Ya solo quedan alrededor de un docena de monjas mayores viviendo en un ala reservada a la clausura. Y como en los conventos de Toledo, que van cerrando poco a poco por falta de monjas, se percibe que asistimos a un mundo que muere irremediablemente. ¡Cuantos monasterios y conventos cerrados se desmoronan en silencio dejando que el tiempo y la rapiña se lleven por delante los tesoros materiales y espirituales de comunidades que durante siglos constituyeron el espacio más venerado de sus sociedades!

Al menos este precioso monasterio de Santa Catalina está abierto desde hace décadas a los viajeros y es uno de los lugares más visitados de Perú, junto al Machu Picchu. Además, es un magnífico ejemplo de cómo conjugar la vida conventual, la visita turística y la preservación patrimonial y podía ser un modelo para los conventos de Toledo.

Voluntad, diálogo, respeto, inteligencia, visión de futuro, generosidad, ambición, serían algunas de las piezas que habría que lanzar al tablero para salvarlos. Quizás el silencio, tras sus muros nuevamente abiertos, podría liberar a Toledo de la presión de un turismo masificado y nos permitiría disfrutar de una visita más reflexiva y, como dice el arequipeño Mario Vargas Llosa de Santa Catalina, de un «tiempo vivo y actuante, pasado que se anima y se hace presente con toda su ambigua verdad: su fe, su belleza, su candor, su miseria y sus dramas.
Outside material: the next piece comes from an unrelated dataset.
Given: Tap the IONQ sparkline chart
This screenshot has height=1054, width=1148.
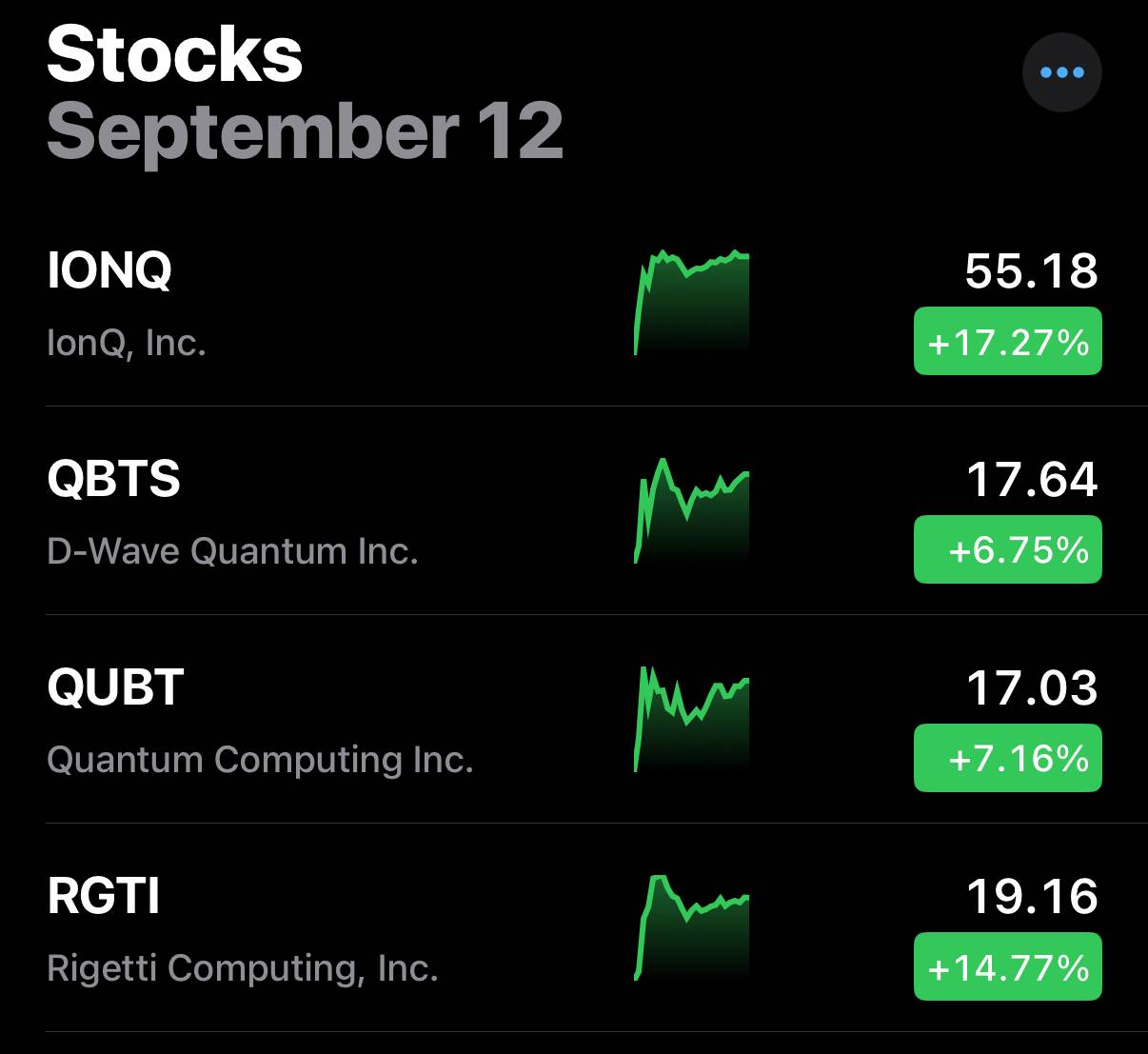Looking at the screenshot, I should coord(692,303).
Todo quedó aquí, prisionero del sillar, gracias a la obstinación de unas mujeres que un día se apartaron de la ciudad para servir a Dios… Una aventura espiritual y sensual: un viaje en el tiempo, un espectáculo en piedra que aplaca el hambre de belleza más voraz, una incitación poderosa y casi terrible para la fantasía y el sueño…».